15     The two interests protected by the Wills Variation Act are the "adequate, just and equitable" provision for the spouse and the children of the testator, and the deceased's testamentary autonomy. The moral obligation of a testator to adult children was discussed by McLachlin J. (as she then was) in Tataryn v. Tataryn Estate, [1994] 2 S.C.R. 807:

·         31 For further guidance in determining what is "adequate, just and equitable", the court should next turn to the testator's moral duties toward spouse and children. It is to the determination of these moral duties that the concerns about uncertainty are usually addressed. There being no clear legal standard by which to judge moral duties, these obligations are admittedly more susceptible of being viewed differently by different people. Nevertheless, the uncertainty, even in this area, may not be so great as has been sometimes thought. For example, most people would agree that although the law may not require a supporting spouse to make provision for a dependent spouse after his death, a strong moral obligation to do so exists if the size of the estate permits. Similarly, most people would agree that an adult dependent child is entitled to such consideration as the size of the estate and the testator's other obligations may allow. While the moral claim of independent adult children may be more tenuous, a large body of case law exists suggesting that, if the size of the estate permits and in the absence of circumstances which negate the existence of such an obligation, some provision for such children should be made: Brauer v. Hilton (1979), 15 B.C.L.R. 116 (C.A.); Cowan v.Cowan Estate (1988), 30 E.T.R. 216 (B.C.S.C.), aff'd (1990), 37 E.T.R. 308 (B.C.C.A.); Nulty v. Nulty Estate (1989), 41 B.C.L.R. (2d) 343 (C.A.). See also Price v. Lypchuk Estate, [1987] B.C.J. No. 442, supra, and Bell v. Roy Estate (1993), 75 B.C.L.R. (2d) 213 (C.A.) for cases where the moral duty was seen to be negated.

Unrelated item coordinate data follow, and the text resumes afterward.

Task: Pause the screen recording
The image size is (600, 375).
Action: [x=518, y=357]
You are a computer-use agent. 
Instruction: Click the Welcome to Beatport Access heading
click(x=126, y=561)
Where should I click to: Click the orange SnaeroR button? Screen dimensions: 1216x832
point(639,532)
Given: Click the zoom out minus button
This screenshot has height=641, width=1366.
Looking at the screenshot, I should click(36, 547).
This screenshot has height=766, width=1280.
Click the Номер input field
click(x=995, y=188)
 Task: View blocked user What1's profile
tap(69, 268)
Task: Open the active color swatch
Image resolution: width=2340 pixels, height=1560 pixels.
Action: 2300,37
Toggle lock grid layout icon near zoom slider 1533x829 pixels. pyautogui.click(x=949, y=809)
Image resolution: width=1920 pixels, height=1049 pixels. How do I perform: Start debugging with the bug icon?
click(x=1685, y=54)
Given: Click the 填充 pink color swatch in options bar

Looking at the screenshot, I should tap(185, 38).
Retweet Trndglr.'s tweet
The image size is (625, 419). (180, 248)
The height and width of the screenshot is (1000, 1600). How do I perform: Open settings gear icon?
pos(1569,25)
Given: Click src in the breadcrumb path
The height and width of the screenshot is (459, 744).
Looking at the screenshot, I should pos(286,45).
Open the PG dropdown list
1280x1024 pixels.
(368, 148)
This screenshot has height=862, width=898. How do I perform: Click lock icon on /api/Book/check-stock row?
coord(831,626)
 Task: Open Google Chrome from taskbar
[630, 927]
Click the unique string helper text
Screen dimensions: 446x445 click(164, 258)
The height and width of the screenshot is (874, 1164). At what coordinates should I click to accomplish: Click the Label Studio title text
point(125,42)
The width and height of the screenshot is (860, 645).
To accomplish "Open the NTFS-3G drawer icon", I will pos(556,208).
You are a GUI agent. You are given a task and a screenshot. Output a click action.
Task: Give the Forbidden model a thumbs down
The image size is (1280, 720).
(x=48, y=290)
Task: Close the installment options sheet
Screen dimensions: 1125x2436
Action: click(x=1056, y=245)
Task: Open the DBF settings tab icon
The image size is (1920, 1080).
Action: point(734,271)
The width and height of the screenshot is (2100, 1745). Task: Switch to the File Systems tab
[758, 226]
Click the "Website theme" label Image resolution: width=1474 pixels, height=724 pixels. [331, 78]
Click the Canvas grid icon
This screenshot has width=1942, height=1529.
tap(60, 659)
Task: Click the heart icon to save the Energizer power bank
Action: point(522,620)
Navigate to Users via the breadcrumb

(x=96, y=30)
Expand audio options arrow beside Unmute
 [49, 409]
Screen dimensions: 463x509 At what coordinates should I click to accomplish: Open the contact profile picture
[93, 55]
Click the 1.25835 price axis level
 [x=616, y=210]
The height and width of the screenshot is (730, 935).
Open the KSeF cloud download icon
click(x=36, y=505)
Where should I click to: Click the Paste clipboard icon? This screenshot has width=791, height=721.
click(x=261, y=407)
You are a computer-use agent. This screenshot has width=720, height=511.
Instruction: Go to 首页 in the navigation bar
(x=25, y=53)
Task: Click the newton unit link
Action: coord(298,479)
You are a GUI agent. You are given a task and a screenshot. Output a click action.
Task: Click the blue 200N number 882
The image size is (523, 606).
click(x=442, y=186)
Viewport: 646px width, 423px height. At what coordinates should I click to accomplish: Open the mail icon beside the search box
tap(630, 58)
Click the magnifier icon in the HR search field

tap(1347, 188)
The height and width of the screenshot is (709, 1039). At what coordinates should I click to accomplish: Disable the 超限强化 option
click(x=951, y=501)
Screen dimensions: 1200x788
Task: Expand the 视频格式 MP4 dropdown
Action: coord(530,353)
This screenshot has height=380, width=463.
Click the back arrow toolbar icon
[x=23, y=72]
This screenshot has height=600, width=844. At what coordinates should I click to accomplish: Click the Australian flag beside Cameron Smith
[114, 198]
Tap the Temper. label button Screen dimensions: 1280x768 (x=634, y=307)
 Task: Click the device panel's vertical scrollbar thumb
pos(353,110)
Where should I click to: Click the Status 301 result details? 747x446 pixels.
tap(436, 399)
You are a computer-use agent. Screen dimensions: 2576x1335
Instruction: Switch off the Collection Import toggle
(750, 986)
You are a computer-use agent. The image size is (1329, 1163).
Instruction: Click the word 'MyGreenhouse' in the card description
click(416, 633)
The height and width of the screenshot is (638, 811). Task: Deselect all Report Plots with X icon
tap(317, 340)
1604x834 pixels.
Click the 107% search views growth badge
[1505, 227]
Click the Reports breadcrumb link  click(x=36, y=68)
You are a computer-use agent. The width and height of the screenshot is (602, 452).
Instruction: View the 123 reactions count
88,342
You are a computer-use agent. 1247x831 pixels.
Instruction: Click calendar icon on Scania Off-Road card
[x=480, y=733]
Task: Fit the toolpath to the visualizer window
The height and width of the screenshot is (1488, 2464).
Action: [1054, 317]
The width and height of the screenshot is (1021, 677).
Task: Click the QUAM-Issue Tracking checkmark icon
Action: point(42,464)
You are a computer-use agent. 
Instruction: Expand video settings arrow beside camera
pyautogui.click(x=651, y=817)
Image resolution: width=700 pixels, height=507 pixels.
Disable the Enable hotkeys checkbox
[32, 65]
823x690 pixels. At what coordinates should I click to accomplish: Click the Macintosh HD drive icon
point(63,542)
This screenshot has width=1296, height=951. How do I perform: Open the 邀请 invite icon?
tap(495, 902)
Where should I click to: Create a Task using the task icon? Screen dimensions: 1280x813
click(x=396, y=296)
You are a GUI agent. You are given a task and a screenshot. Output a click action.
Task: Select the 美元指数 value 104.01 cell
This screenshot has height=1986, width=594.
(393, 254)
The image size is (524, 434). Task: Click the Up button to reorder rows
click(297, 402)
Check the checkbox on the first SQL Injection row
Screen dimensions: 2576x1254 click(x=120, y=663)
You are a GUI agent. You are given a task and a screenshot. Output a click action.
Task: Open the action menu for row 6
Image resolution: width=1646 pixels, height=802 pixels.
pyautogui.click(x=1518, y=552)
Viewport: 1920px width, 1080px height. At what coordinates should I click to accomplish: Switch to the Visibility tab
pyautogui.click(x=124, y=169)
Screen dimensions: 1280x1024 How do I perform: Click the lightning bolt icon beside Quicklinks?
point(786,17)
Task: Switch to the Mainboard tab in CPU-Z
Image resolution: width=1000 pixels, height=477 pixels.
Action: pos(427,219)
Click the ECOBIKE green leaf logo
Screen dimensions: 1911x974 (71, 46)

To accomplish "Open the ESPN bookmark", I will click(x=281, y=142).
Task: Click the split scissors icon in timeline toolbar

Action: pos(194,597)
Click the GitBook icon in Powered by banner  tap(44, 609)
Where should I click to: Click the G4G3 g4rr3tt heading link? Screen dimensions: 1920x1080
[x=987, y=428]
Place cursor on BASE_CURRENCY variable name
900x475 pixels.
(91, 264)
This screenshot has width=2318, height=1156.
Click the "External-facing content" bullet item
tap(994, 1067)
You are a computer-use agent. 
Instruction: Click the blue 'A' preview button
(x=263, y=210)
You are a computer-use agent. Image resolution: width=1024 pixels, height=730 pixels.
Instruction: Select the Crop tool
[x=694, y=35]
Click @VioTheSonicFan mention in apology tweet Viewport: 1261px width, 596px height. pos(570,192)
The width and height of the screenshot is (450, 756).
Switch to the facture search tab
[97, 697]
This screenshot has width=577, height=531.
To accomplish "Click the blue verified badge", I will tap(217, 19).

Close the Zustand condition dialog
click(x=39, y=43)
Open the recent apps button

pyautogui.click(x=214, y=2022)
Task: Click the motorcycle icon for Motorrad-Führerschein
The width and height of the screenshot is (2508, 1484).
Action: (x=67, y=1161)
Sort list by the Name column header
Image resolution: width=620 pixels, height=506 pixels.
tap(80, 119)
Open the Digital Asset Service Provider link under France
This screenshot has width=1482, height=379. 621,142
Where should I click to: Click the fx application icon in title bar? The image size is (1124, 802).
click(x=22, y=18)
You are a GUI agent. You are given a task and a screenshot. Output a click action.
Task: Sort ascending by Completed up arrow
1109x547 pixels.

16     The factors which the courts have looked at in determining the moral claim of adult children include:

  • a disability of the adult child;
  • an assured or implied expectation of the child arising from the size of the estate or the child's treatment during the parent's life or from the child's contribution to the parent's assets
  • the financial circumstances of the child;
  • the probable future difficulties of the child;
  • the size of the estate and other legitimate claims;
  • misconduct or poor character of the child;
  • estrangement or neglect by the child to the parent;
  • gifts and benefits made by the parent to the child during the parent's life;
  • unequal treatment of the child.

17     Almost none of the above favour a variation of the will to provide for the plaintiff. As I have said, the unequal treatment of the children in the gift-over is not an issue in this case because Mrs. Yu survived the father. Likewise, the validity or rationality of the reasons the father gave for that preference is not germane to the case. I therefore do not propose to address the evidence with respect to those issues, particularly since - depending on what Mrs. Yu does with her estate - the matter may be back before the courts in the future.

18     The question before me is whether this will should be varied when it left everything to the father's first and only spouse (80 years old at the time of the father's death) and the child contesting the will is adult, financially secure and thriving, with no special claim against the estate arising from contributions to it. Counsel for the parties have found no case where a will has been varied in similar circumstances. I think the answer to that question is in the negative.

19     The action is therefore dismissed.